◆ **DATA**

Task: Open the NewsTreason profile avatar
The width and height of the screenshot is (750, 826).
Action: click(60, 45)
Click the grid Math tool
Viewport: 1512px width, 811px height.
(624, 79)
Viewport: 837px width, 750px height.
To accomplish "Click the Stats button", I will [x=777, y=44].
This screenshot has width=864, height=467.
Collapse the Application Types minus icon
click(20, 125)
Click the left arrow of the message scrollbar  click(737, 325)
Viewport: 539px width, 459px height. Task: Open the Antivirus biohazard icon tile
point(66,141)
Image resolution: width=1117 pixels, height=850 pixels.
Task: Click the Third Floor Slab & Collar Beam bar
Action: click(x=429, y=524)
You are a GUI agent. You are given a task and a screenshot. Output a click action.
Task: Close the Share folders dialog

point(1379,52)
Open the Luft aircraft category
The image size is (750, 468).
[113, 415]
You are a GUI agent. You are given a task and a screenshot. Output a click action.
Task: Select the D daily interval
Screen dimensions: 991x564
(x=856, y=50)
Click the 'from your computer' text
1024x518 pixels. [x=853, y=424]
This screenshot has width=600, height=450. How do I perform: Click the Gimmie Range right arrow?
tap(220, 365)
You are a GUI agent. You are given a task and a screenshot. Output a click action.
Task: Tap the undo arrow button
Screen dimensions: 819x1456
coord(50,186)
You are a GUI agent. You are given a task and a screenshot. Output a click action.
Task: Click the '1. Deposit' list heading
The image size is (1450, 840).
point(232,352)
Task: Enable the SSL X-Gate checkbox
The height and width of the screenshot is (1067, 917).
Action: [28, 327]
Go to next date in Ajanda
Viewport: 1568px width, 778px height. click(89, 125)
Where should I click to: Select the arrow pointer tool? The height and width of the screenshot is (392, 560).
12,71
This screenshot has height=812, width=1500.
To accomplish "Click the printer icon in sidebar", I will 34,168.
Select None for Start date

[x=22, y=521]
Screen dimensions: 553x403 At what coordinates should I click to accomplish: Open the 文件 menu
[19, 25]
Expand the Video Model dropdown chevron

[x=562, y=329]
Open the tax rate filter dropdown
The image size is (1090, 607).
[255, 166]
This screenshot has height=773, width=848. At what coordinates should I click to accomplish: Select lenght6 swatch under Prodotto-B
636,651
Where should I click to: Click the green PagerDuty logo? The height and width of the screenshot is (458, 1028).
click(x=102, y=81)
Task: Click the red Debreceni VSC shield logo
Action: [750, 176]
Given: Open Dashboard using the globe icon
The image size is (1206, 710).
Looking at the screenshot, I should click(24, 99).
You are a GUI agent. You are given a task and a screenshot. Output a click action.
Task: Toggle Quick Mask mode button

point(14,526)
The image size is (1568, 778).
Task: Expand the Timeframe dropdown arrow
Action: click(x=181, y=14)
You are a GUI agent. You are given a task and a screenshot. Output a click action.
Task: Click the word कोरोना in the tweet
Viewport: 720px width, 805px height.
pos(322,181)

◆ **WORK ORDER**
Could you retype all of the material word for word?

◆ **EXERCISE ANSWER**
Task: Open the NewsTreason profile avatar
The width and height of the screenshot is (750, 826).
Action: click(60, 45)
Click the grid Math tool
Viewport: 1512px width, 811px height.
(624, 79)
Viewport: 837px width, 750px height.
To accomplish "Click the Stats button", I will [x=777, y=44].
This screenshot has width=864, height=467.
Collapse the Application Types minus icon
click(20, 125)
Click the left arrow of the message scrollbar  click(737, 325)
Viewport: 539px width, 459px height. Task: Open the Antivirus biohazard icon tile
point(66,141)
Image resolution: width=1117 pixels, height=850 pixels.
Task: Click the Third Floor Slab & Collar Beam bar
Action: click(x=429, y=524)
You are a GUI agent. You are given a task and a screenshot. Output a click action.
Task: Close the Share folders dialog

point(1379,52)
Open the Luft aircraft category
The image size is (750, 468).
[113, 415]
You are a GUI agent. You are given a task and a screenshot. Output a click action.
Task: Select the D daily interval
Screen dimensions: 991x564
(x=856, y=50)
Click the 'from your computer' text
1024x518 pixels. [x=853, y=424]
This screenshot has width=600, height=450. How do I perform: Click the Gimmie Range right arrow?
tap(220, 365)
You are a GUI agent. You are given a task and a screenshot. Output a click action.
Task: Tap the undo arrow button
Screen dimensions: 819x1456
coord(50,186)
You are a GUI agent. You are given a task and a screenshot. Output a click action.
Task: Click the '1. Deposit' list heading
The image size is (1450, 840).
point(232,352)
Task: Enable the SSL X-Gate checkbox
The height and width of the screenshot is (1067, 917).
Action: [28, 327]
Go to next date in Ajanda
Viewport: 1568px width, 778px height. click(89, 125)
Where should I click to: Select the arrow pointer tool? The height and width of the screenshot is (392, 560).
12,71
This screenshot has height=812, width=1500.
To accomplish "Click the printer icon in sidebar", I will 34,168.
Select None for Start date

[x=22, y=521]
Screen dimensions: 553x403 At what coordinates should I click to accomplish: Open the 文件 menu
[19, 25]
Expand the Video Model dropdown chevron

[x=562, y=329]
Open the tax rate filter dropdown
The image size is (1090, 607).
[255, 166]
This screenshot has height=773, width=848. At what coordinates should I click to accomplish: Select lenght6 swatch under Prodotto-B
636,651
Where should I click to: Click the green PagerDuty logo? The height and width of the screenshot is (458, 1028).
click(x=102, y=81)
Task: Click the red Debreceni VSC shield logo
Action: [750, 176]
Given: Open Dashboard using the globe icon
The image size is (1206, 710).
Looking at the screenshot, I should click(24, 99).
You are a GUI agent. You are given a task and a screenshot. Output a click action.
Task: Toggle Quick Mask mode button

point(14,526)
The image size is (1568, 778).
Task: Expand the Timeframe dropdown arrow
Action: click(x=181, y=14)
You are a GUI agent. You are given a task and a screenshot. Output a click action.
Task: Click the word कोरोना in the tweet
Viewport: 720px width, 805px height.
pos(322,181)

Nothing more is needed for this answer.